Overall, the SNP faced pressure from the Tories, Labour and the Lib Dems, which all made gains at the SNP’s expense where a single unionist party was able to concentrate enough of its vote to take the seat, or where a divided unionist vote enabled another pro-union party to succeed on a marginal increase in its own vote share.
Deputy First Minister John Swinney has already said plans for a second referendum were a “significant motivator” which lost the SNP support, adding the party would “have to be attentive to that” – indicating perhaps the nationalists might have to draw back from the proposals. She added she was open to forming a “progressive alliance” at Westminster.
She criticised Theresa May, who called a snap election in a bid to boost her party’s slender majority at Westminster – a gamble which spectacularly backfired on the Conservative leader.
Mrs May said that despite having lost their majority in the Commons, only the Conservatives had the “legitimacy” to form a Government.

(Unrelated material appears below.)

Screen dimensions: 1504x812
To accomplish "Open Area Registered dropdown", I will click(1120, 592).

She added: “The damage the Tories have done to the stability and the reputation of the United Kingdom can not be overstated”.
Former London mayoral contestant Zac Goldsmith made a comeback in this election after leaving the Conservative party a year ago in protest over its plans for a third runway at Heathrow airport, triggering a local by-election.

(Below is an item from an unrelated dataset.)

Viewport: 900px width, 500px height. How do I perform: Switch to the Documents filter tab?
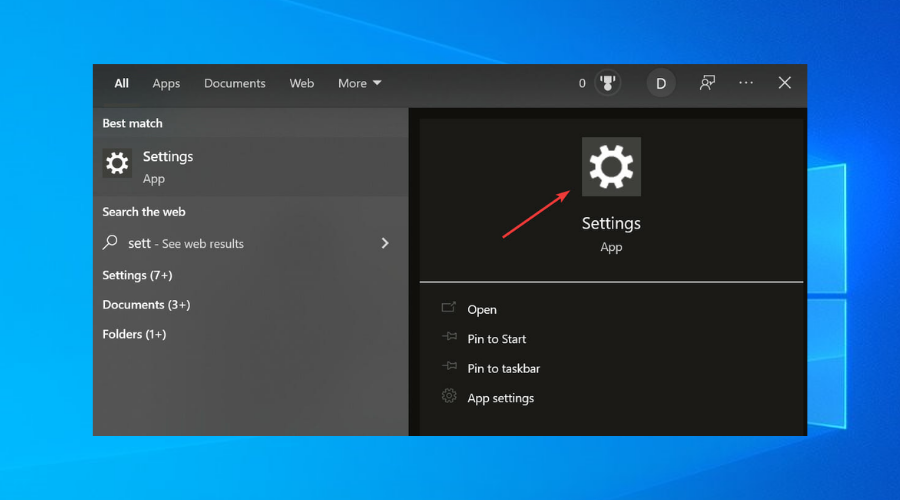235,84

On Mrs May’s future, Ms Blackwood told the same programme: “She has to have the right team around her but they need to support her and make sure they put aside partisanship right now because it’s about making sure we survive the security challenges we face but also the Brexit negotiations”.
– Nicola Sturgeon (@NicolaSturgeon) June 9, 20172/5 However, we had bitterly disappointing losses and my heartfelt thanks go to all of our brilliant candidates who were not re-elected.
This morning, we have heard SNP figures acknowledge that the referendum demands were behind its bad result.
But Mr Russell reiterated First Minister Nicola Sturgeon’s stance that the SNP would reflect on plans for a second vote.
“I’ve never been afraid of debate and clash and think that’s part of it”.
This is her opportunity to do so – and I urge her to take it immediately.
The results have led to criticism of Ms Sturgeon from her own colleagues, with former justice secretary Kenny MacAskill saying there was “little coherence” and “little semblance of a message” to his party’s campaign.